22. Volgens derde-partij was er ten tijde van het handhavingsverzoek geen sprake van bewoning van de tweede bedrijfswoning. Derde-partij was bezig het pand geschikt te maken voor bewoning. Hij is echter naar eigen zeggen gestopt met de verbouwing vanwege de huidige procedure.
23. Van handhaving kan alleen sprake zijn als er een overtreding is. De rechtbank kan uit het dossier en verhandelde ter zitting niet vaststellen of ten tijde van de besluitvorming sprake was van een overtreding. Niet duidelijk is of er nou wel of geen sprake is van bewoning in de tweede bedrijfswoning in afwijking van het bestemmingsplan. Dit is iets wat verweerder nader had behoren te onderzoeken. Deze onderzoeksplicht is er met name omdat derde-partij al begonnen was met het verbouwen van de tweede bedrijfswoning om deze geschikt te maken voor bewoning. Verweerder kan dit onderzoek niet achterwege laten alleen maar omdat er nog een bezwaarprocedure loopt. Bovendien volgt uit het wijzigingsbesluit van 15 augustus 2019 ook dat het laatste standpunt van verweerder nu is dat er geen omgevingsvergunning verleend kan worden.
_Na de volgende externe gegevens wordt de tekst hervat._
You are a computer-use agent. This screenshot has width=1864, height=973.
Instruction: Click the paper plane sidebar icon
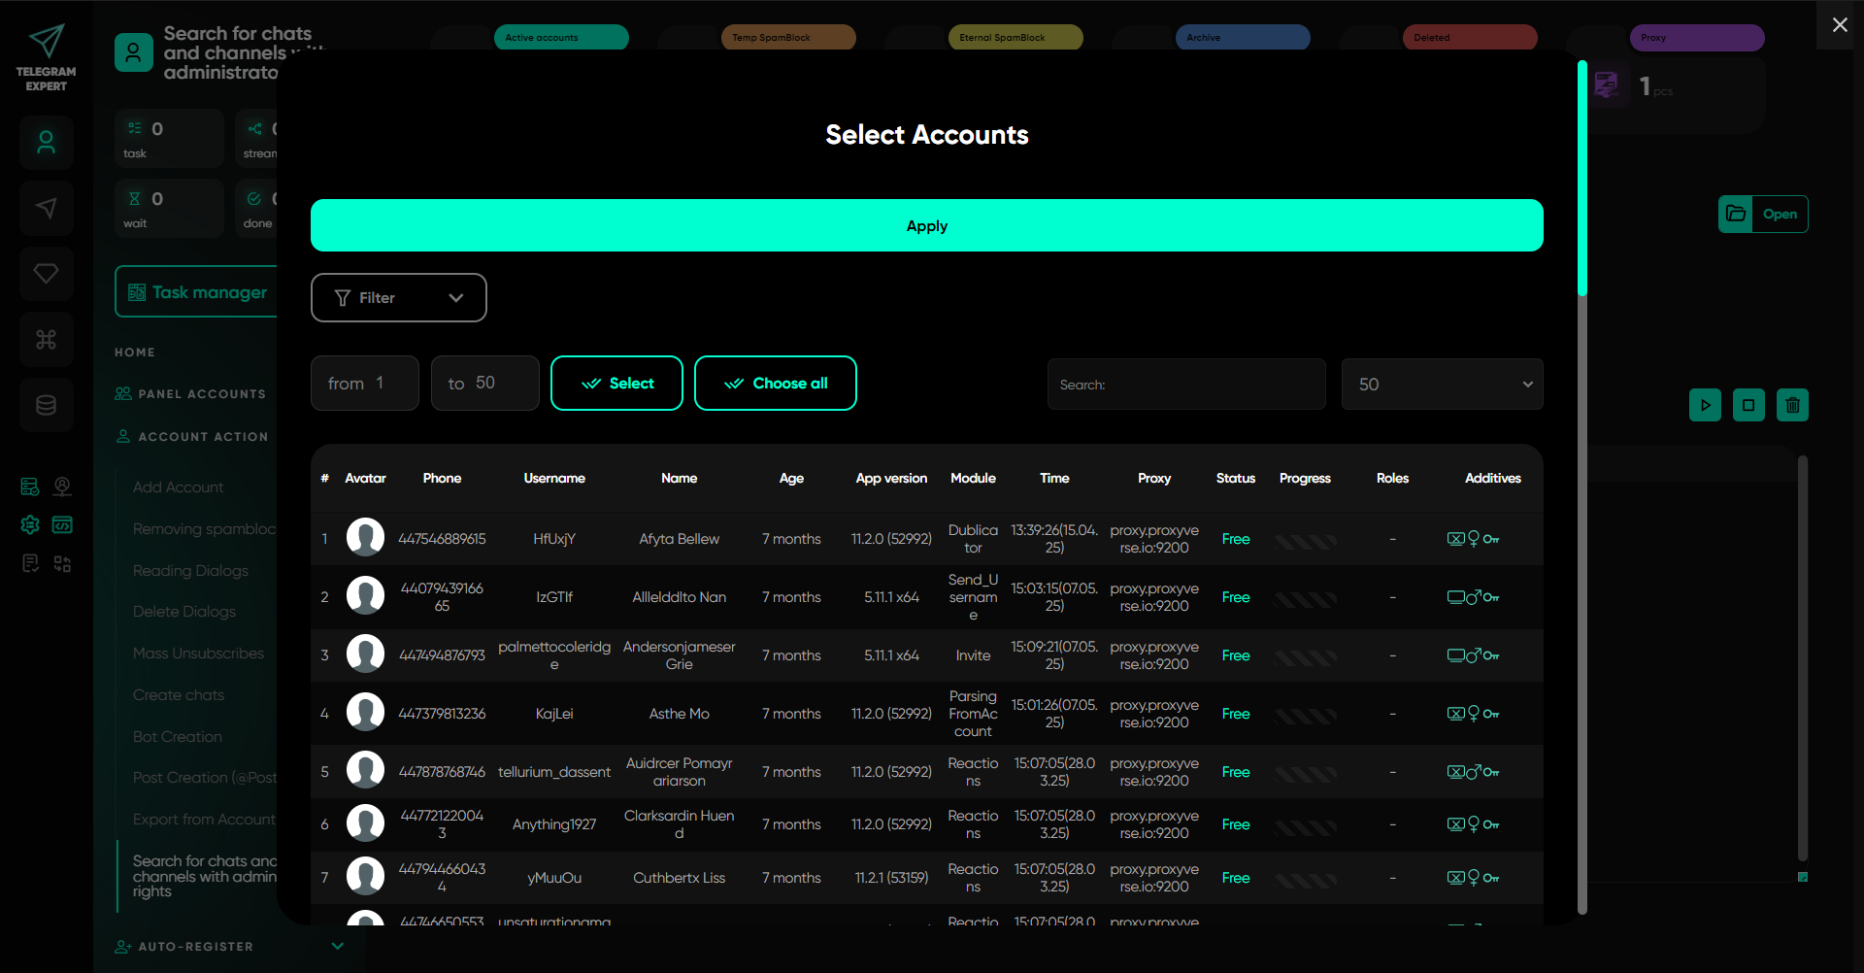click(46, 208)
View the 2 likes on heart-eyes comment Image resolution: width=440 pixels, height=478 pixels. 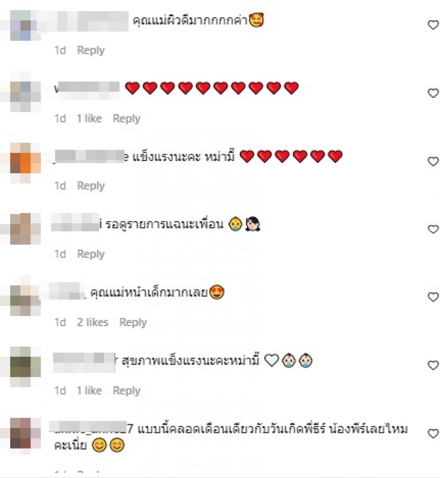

Door geen nader onderzoek te doen naar het bestaan van een overtreding, heeft verweerder onvoldoende onderzoek naar de feiten gedaan en is er sprake van een onvoldoende zorgvuldige voorbereiding zoals vereist door artikel 3:2 van de Algemene wet bestuursrecht (Awb).
24. Zoals hiervoor is overwogen onder 23 is het bestreden besluit in strijd met artikel 3:2 van de Awb. De rechtbank ziet aanleiding om verweerder in de gelegenheid te stellen het gebrek te herstellen. Dat herstellen kan hetzij met een aanvullende motivering, hetzij, voor zover nodig, met een nieuwe beslissing op bezwaar, na of tegelijkertijd met intrekking van het nu bestreden besluit. Om het gebrek te herstellen, moet verweerder nader onderzoeken of er wel of niet sprake is van bewoning in de tweede bedrijfswoning op het perceel in afwijking van het bestemmingsplan.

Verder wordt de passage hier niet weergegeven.